The other major thread running through 1985 was the woman. I met her in early February, at a party hosted by myself and the other residents of the brownstone dorm where I lived. She came as the guest of someone else I knew that I had run into that week and invited.
I was in charge of the music for our house parties, and I think that's what caught her attention initially: we liked a lot of the same music, stuff that wasn't necessarily popular. We danced and talked about music, and I thought she was interesting and attractive; after the party I thought maybe there was something between us, but I had never had a real girlfriend before, so I didn't think much more about it.
Several days later, I again saw the person who had brought her to the party, this time in the cafeteria. It turned out that they were roommates. She said, "She's been talking about you all week, will you please just call her?" This was difficult to comprehend. She was tall and voluptuous, with striking features. She had a punkish haircut and dressed with attitude. She had lived in foreign countries and spoke fluent Spanish. I had never met someone as worldly and sophisticated as her, let alone had someone like that be interested in me. But while I've done at least my share of stupid things in my life, I'm no idiot; I called her that night.
It was just before the Presidents' Day weekend, and she was going home to visit her family, so we made plans to go out the following weekend. I thought I had won some sort of dating lottery. I tried not to talk or think about her too much, afraid that I might jinx the whole thing. For our first date we went to see Stop Making Sense at the Harvard Square Theater. We were both big Talking Heads fans, but she was really into them. She told me she had already seen the movie, but wanted to see it again. It was unseasonably warm for February, so we took a long walk after the movie.
The following weekend was the start of spring break, and I was heading for Florida with a few friends, not to run amok in Fort Lauderdale but to relax by the pool at my friend's house outside Miami. So it was another couple of weeks before I saw the woman again. We dated regularly through March and April, frequently going out to see bands on weekends (once even taking the bus to Worcester to see Prince at the Centrum), but things didn't get serious between us until the semester was nearly over, mostly because I was nervous and unsure of myself. She was finishing her sophomore year and was headed home for the summer to Maine. She didn't really want to go home, but she couldn't afford to stay in the city for the summer. She left a few days before my graduation, and we were faced with sustaining the relationship while apart over the summer.
We wrote many letters to each other, talked on the phone as often as possible (long distance calls were still kind of expensive then), and managed to see each other about every other weekend. Most of the time I would take the bus to Portsmouth, where she would meet me and we would drive the rest of the way to her family's home. I felt strange around her parents, not having been in this sort of situation before, but they made me feel welcome and seemed to like me well enough. A few weekends she came down to Boston and stayed with me.

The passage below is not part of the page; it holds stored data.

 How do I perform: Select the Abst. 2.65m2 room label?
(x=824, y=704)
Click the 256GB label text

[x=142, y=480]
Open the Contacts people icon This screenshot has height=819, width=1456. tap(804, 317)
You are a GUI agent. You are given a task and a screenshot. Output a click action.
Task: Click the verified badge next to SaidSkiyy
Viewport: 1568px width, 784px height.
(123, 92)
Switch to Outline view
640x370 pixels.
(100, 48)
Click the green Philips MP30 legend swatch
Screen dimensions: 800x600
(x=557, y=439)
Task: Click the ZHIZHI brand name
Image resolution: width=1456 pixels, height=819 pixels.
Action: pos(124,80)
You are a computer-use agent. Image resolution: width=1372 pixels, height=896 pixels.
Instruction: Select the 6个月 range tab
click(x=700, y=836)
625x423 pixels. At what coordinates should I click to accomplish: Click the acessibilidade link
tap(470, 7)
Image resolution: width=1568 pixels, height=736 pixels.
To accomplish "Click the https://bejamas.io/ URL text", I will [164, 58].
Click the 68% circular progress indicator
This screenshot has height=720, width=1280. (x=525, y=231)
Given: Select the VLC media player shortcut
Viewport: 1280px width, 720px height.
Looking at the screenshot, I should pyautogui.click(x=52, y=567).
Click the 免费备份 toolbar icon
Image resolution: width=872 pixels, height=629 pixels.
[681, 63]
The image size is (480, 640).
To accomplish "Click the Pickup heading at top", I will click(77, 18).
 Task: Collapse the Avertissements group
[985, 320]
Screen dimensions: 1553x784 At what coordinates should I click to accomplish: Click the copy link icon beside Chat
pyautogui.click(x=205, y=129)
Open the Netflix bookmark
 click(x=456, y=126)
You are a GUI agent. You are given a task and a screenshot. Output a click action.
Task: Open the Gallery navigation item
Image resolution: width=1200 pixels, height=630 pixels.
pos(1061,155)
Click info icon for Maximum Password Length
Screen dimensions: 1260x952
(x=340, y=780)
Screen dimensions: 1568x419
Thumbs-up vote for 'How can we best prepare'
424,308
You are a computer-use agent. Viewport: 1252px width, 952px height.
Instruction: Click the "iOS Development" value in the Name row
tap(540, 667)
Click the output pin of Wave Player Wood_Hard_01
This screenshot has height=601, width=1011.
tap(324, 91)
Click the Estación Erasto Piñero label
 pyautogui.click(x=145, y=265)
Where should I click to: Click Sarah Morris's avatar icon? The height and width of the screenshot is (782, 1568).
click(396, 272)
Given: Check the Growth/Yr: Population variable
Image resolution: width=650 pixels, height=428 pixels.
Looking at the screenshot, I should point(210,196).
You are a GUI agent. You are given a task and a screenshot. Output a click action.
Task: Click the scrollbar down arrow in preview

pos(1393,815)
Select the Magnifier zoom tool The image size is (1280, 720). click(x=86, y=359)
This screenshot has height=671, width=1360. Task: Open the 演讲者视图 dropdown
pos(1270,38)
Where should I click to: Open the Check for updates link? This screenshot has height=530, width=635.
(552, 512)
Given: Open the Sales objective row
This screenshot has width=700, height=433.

As the summer went by, I fell deeply and helplessly in love. At times I literally had stomach aches from the pain of being apart from her. As the end of August approached, my anticipation grew for her return and the beginning of the school year. (Although I had graduated, my brain was still very much on academic-year time, and knowing her and other people who were still juniors or seniors kept me in that mind-set.) She returned on a Friday, which happened to coincide with my birthday, and we spent the weekend celebrating.
We fell into a pattern: during the week I would usually stay with her in her dorm room (she had a single). From there I would go to work in the morning. After work I would go home to my apartment, eat dinner, and pick up a change of clothes, then head back to her place. On weekends we would stay at my apartment; she loved to cook and was happy to have access to a kitchen. It wasn't domestic bliss, but I was feeling blissful anyway.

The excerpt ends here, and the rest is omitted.